Bu insanlara sosyal bilinci, sağlık bilincini, insan olabilmenin bilincini bazı şeylerden korkmadan verebilmeniz lazım. Koruyucu hekimlik için tüm fedakârlıkları yapmanız lazım.
Hasta olmadan, hastalıklardan korunmayı öğretmeniz lazım. Bu da bu ülkede yaşayıp eğitimli ve kendine aydın diyen insanların doğruları halkıyla paylaşmasından geçer. Halkıyla doğruları paylaşamayan insanlara da aydın denemez.
Sizinle geçmişte bir ekmeğini, bir yumurtasını paylaşan bu insanlar için değmez mi? Siyaset yapanlara da sesleniyorum. Siyaset halka hizmet için bir araç ise bu hizmeti bir ibadet gibi yapmayı deneyin. Biliyoruz ki halka hizmet, hakka hizmet demektir. Aldığınız her bir oyun bir kul hakkı olduğunu unutmayın. Kulun ekmeğini de, sağlığını da koruyun. Ülkenizin öncelikleri sizin kişisel çıkarlarınızın önünde olsun.

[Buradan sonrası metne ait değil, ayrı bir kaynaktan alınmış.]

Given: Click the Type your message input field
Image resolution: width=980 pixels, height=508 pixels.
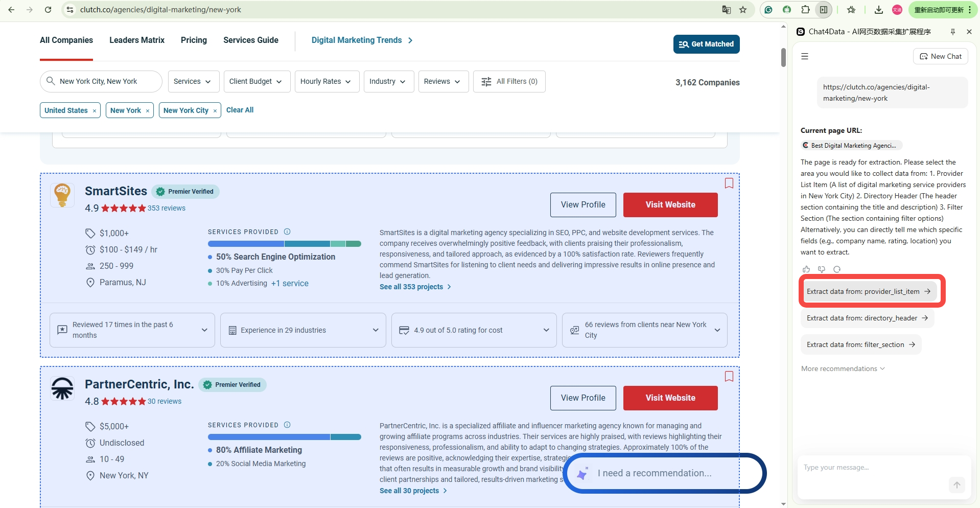Looking at the screenshot, I should click(874, 468).
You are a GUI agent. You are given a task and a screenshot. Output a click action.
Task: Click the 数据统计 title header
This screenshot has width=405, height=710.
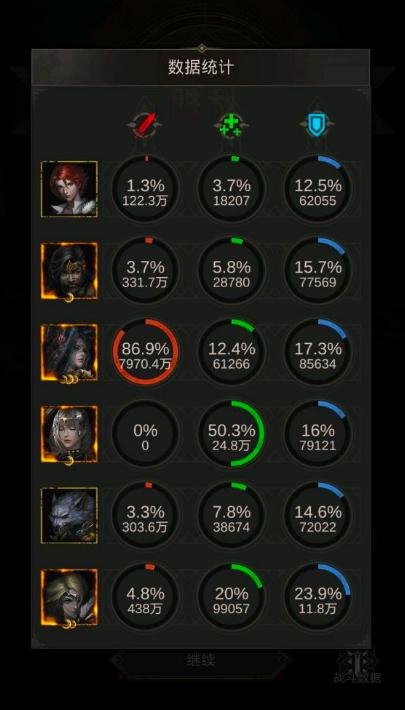(201, 67)

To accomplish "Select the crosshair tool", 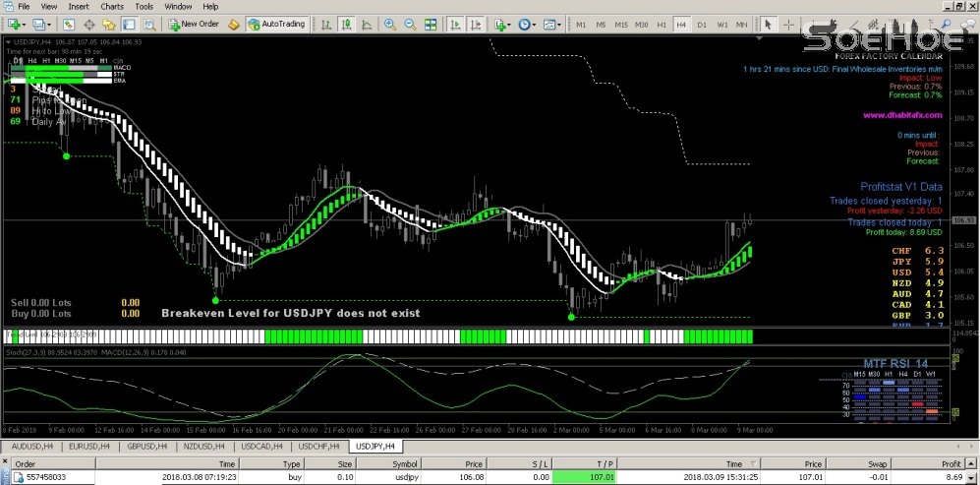I will click(x=789, y=24).
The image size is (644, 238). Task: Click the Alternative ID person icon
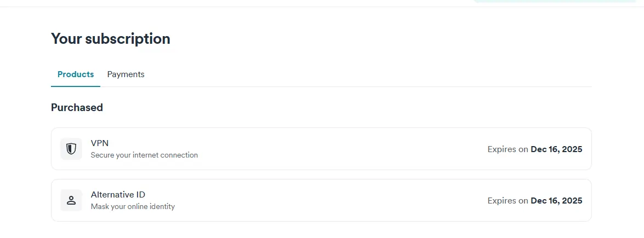coord(71,200)

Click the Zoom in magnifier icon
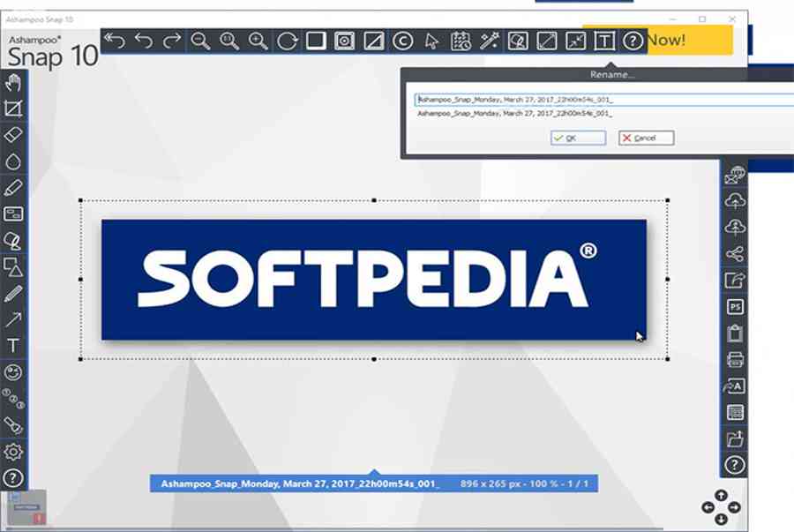coord(258,41)
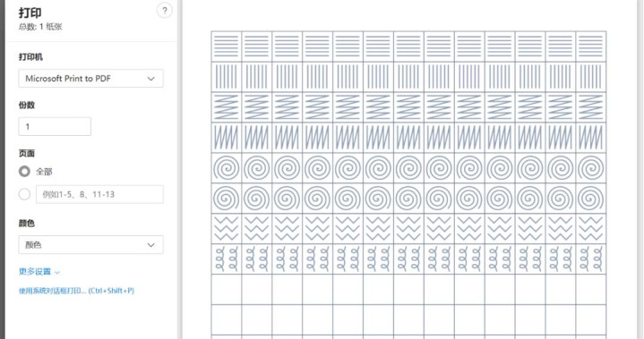
Task: Click the first spiral pattern cell in preview
Action: point(227,168)
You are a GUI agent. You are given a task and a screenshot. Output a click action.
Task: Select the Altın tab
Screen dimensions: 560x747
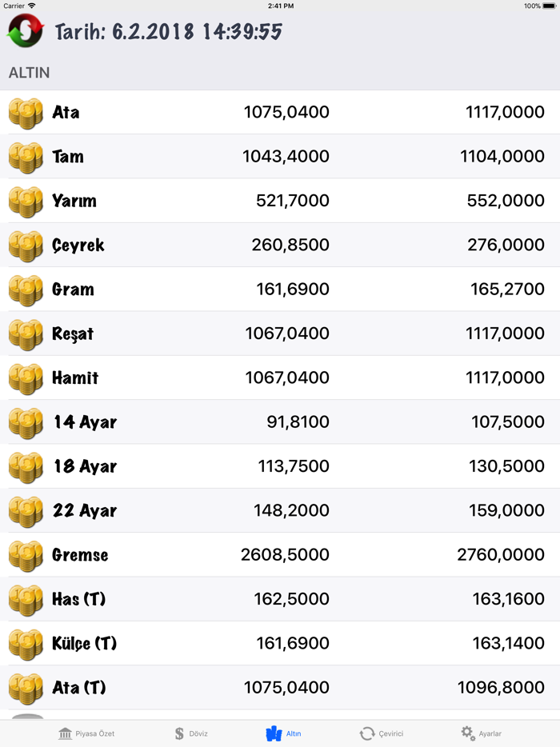(283, 733)
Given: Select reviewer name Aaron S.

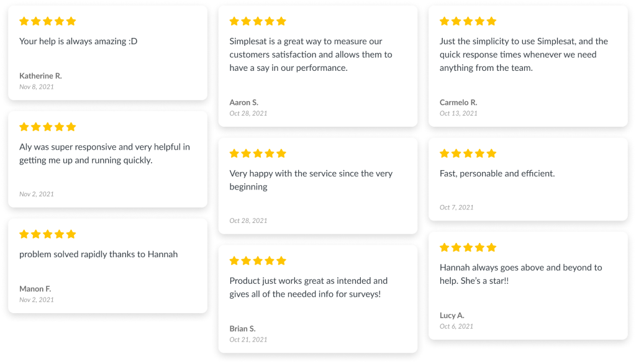Looking at the screenshot, I should pyautogui.click(x=243, y=102).
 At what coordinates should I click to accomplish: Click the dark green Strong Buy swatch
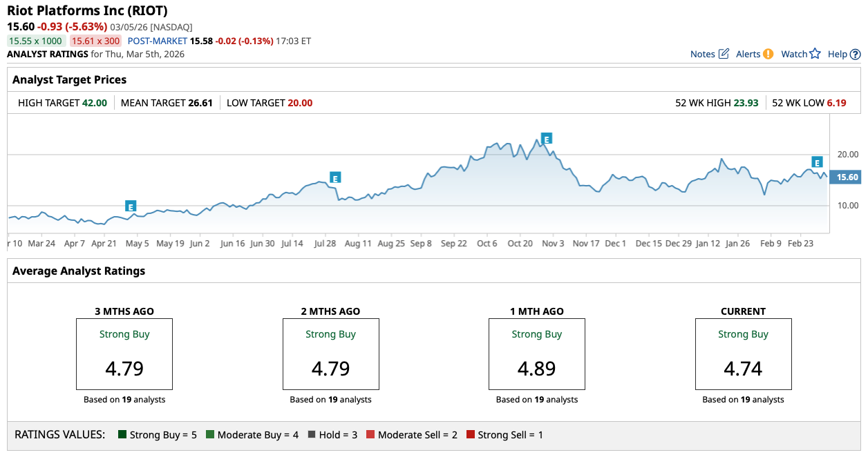click(x=122, y=435)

Düşünün ki; 50 sene, 60 sene sonra hiçbiriniz, ne makamlarınız, ne makam arabalarınız, ne koltuklarınız, ne de sadece size hizmet eden adamlarınız olacak. 100 sene sonra da bu dünyada yaşayan 6,5 milyar insanın hiç biri olmayacak. Sevgileri de, öfkeleri de, kırgınlıkları da, iyilikleri de, kötülükleri de...
Size bağışlanan hiç de uzun olmayan bu ömrü; insanca yaşayıp, insanca değerlendirip bir parçamız olan doğayı da yok etmeden, yaşamınızı anlamlı kılın.
Ben varım, siz de var mısınız?
“Kulağı duymayanlara sağır denir, asıl sağırlar kendi vicdanının sesini duymayanlardır.”